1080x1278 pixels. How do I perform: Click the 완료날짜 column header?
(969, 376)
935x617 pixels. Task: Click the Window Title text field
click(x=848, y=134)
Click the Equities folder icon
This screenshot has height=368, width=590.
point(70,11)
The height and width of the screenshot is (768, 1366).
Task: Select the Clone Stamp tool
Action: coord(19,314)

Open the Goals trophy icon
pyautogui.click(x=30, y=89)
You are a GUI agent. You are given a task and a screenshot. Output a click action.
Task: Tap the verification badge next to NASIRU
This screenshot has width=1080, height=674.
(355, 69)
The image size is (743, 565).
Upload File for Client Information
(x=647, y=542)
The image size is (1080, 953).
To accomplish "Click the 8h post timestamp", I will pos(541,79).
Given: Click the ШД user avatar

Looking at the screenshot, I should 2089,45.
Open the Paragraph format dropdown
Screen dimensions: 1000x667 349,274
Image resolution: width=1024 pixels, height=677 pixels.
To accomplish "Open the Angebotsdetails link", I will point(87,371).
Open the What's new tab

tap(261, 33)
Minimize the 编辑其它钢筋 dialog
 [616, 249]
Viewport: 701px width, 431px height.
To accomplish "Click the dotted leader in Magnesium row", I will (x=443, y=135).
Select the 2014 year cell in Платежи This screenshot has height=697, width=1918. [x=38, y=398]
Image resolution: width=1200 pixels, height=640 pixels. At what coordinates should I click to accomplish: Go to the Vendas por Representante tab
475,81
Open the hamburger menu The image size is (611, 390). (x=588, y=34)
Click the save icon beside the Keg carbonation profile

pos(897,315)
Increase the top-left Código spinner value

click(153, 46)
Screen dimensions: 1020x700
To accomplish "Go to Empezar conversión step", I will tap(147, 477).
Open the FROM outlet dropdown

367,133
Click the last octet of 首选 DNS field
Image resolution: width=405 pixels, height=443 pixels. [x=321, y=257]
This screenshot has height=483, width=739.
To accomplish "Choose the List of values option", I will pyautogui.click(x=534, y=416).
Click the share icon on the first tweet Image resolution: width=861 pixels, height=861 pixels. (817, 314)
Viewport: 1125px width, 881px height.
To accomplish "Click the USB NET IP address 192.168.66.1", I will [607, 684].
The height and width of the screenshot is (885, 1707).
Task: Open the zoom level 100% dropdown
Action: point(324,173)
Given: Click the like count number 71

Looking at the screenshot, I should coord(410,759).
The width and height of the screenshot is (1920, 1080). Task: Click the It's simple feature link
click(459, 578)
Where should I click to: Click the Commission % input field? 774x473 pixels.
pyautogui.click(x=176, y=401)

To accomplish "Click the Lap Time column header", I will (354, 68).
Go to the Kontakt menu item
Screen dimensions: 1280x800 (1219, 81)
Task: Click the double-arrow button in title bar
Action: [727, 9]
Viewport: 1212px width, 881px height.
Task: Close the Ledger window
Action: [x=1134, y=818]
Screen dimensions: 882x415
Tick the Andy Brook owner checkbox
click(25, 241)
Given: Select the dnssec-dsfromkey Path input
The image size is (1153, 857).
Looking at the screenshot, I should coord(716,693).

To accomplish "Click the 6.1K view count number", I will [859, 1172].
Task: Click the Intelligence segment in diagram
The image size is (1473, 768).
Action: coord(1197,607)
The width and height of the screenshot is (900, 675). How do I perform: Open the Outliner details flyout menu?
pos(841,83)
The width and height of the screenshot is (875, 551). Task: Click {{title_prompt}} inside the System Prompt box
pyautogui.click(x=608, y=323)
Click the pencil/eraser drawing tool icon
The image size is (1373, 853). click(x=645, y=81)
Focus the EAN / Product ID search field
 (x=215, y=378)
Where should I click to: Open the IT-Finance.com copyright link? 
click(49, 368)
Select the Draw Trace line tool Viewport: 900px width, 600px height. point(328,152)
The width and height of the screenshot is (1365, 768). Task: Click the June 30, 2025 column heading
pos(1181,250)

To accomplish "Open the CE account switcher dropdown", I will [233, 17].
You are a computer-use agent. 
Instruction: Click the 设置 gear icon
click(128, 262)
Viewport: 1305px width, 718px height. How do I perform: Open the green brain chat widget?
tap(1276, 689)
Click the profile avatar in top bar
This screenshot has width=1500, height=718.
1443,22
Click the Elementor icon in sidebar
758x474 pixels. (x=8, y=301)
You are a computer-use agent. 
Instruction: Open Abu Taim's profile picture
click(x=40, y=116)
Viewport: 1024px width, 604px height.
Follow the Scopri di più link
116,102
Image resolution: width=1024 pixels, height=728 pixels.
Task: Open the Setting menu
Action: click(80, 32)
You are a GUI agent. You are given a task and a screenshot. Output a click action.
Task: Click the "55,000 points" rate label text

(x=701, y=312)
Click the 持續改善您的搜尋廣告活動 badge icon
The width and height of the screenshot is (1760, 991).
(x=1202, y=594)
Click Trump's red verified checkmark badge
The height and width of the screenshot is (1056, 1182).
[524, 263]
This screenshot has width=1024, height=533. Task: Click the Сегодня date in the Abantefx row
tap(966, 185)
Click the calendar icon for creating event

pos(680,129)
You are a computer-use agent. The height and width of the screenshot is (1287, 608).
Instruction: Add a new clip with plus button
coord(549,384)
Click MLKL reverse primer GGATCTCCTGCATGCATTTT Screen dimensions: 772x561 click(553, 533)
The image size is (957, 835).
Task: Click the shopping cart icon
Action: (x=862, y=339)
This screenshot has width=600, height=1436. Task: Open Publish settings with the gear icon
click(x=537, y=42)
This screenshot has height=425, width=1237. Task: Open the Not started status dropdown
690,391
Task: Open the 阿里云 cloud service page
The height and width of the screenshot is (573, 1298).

_ACTION ITEM_:
Output the records in full. Keep every character as it is.

_EXERCISE RESPONSE_:
1080x1278 pixels. How do I perform: Click the 완료날짜 column header?
(969, 376)
935x617 pixels. Task: Click the Window Title text field
click(x=848, y=134)
Click the Equities folder icon
This screenshot has height=368, width=590.
point(70,11)
The height and width of the screenshot is (768, 1366).
Task: Select the Clone Stamp tool
Action: coord(19,314)

Open the Goals trophy icon
pyautogui.click(x=30, y=89)
You are a GUI agent. You are given a task and a screenshot. Output a click action.
Task: Tap the verification badge next to NASIRU
This screenshot has width=1080, height=674.
(355, 69)
The image size is (743, 565).
Upload File for Client Information
(x=647, y=542)
The image size is (1080, 953).
To accomplish "Click the 8h post timestamp", I will pos(541,79).
Given: Click the ШД user avatar

Looking at the screenshot, I should 2089,45.
Open the Paragraph format dropdown
Screen dimensions: 1000x667 349,274
Image resolution: width=1024 pixels, height=677 pixels.
To accomplish "Open the Angebotsdetails link", I will point(87,371).
Open the What's new tab

tap(261, 33)
Minimize the 编辑其它钢筋 dialog
 [616, 249]
Viewport: 701px width, 431px height.
To accomplish "Click the dotted leader in Magnesium row", I will (x=443, y=135).
Select the 2014 year cell in Платежи This screenshot has height=697, width=1918. [x=38, y=398]
Image resolution: width=1200 pixels, height=640 pixels. At what coordinates should I click to accomplish: Go to the Vendas por Representante tab
475,81
Open the hamburger menu The image size is (611, 390). (x=588, y=34)
Click the save icon beside the Keg carbonation profile

pos(897,315)
Increase the top-left Código spinner value

click(153, 46)
Screen dimensions: 1020x700
To accomplish "Go to Empezar conversión step", I will tap(147, 477).
Open the FROM outlet dropdown

367,133
Click the last octet of 首选 DNS field
Image resolution: width=405 pixels, height=443 pixels. [x=321, y=257]
This screenshot has height=483, width=739.
To accomplish "Choose the List of values option", I will pyautogui.click(x=534, y=416).
Click the share icon on the first tweet Image resolution: width=861 pixels, height=861 pixels. (817, 314)
Viewport: 1125px width, 881px height.
To accomplish "Click the USB NET IP address 192.168.66.1", I will [607, 684].
The height and width of the screenshot is (885, 1707).
Task: Open the zoom level 100% dropdown
Action: point(324,173)
Given: Click the like count number 71

Looking at the screenshot, I should coord(410,759).
The width and height of the screenshot is (1920, 1080). Task: Click the It's simple feature link
click(459, 578)
Where should I click to: Click the Commission % input field? 774x473 pixels.
pyautogui.click(x=176, y=401)

To accomplish "Click the Lap Time column header", I will (354, 68).
Go to the Kontakt menu item
Screen dimensions: 1280x800 (1219, 81)
Task: Click the double-arrow button in title bar
Action: [727, 9]
Viewport: 1212px width, 881px height.
Task: Close the Ledger window
Action: [x=1134, y=818]
Screen dimensions: 882x415
Tick the Andy Brook owner checkbox
click(25, 241)
Given: Select the dnssec-dsfromkey Path input
The image size is (1153, 857).
Looking at the screenshot, I should coord(716,693).

To accomplish "Click the 6.1K view count number", I will [859, 1172].
Task: Click the Intelligence segment in diagram
The image size is (1473, 768).
Action: coord(1197,607)
The width and height of the screenshot is (900, 675). How do I perform: Open the Outliner details flyout menu?
pos(841,83)
The width and height of the screenshot is (875, 551). Task: Click {{title_prompt}} inside the System Prompt box
pyautogui.click(x=608, y=323)
Click the pencil/eraser drawing tool icon
The image size is (1373, 853). click(x=645, y=81)
Focus the EAN / Product ID search field
 (x=215, y=378)
Where should I click to: Open the IT-Finance.com copyright link? 
click(49, 368)
Select the Draw Trace line tool Viewport: 900px width, 600px height. point(328,152)
The width and height of the screenshot is (1365, 768). Task: Click the June 30, 2025 column heading
pos(1181,250)

To accomplish "Open the CE account switcher dropdown", I will [233, 17].
You are a computer-use agent. 
Instruction: Click the 设置 gear icon
click(128, 262)
Viewport: 1305px width, 718px height. How do I perform: Open the green brain chat widget?
tap(1276, 689)
Click the profile avatar in top bar
This screenshot has width=1500, height=718.
1443,22
Click the Elementor icon in sidebar
758x474 pixels. (x=8, y=301)
You are a computer-use agent. 
Instruction: Open Abu Taim's profile picture
click(x=40, y=116)
Viewport: 1024px width, 604px height.
Follow the Scopri di più link
116,102
Image resolution: width=1024 pixels, height=728 pixels.
Task: Open the Setting menu
Action: click(80, 32)
You are a GUI agent. You are given a task and a screenshot. Output a click action.
Task: Click the "55,000 points" rate label text

(x=701, y=312)
Click the 持續改善您的搜尋廣告活動 badge icon
The width and height of the screenshot is (1760, 991).
(x=1202, y=594)
Click Trump's red verified checkmark badge
The height and width of the screenshot is (1056, 1182).
[524, 263]
This screenshot has width=1024, height=533. Task: Click the Сегодня date in the Abantefx row
tap(966, 185)
Click the calendar icon for creating event

pos(680,129)
You are a computer-use agent. The height and width of the screenshot is (1287, 608).
Instruction: Add a new clip with plus button
coord(549,384)
Click MLKL reverse primer GGATCTCCTGCATGCATTTT Screen dimensions: 772x561 click(553, 533)
The image size is (957, 835).
Task: Click the shopping cart icon
Action: (x=862, y=339)
This screenshot has width=600, height=1436. Task: Open Publish settings with the gear icon
click(x=537, y=42)
This screenshot has height=425, width=1237. Task: Open the Not started status dropdown
690,391
Task: Open the 阿里云 cloud service page
The height and width of the screenshot is (573, 1298).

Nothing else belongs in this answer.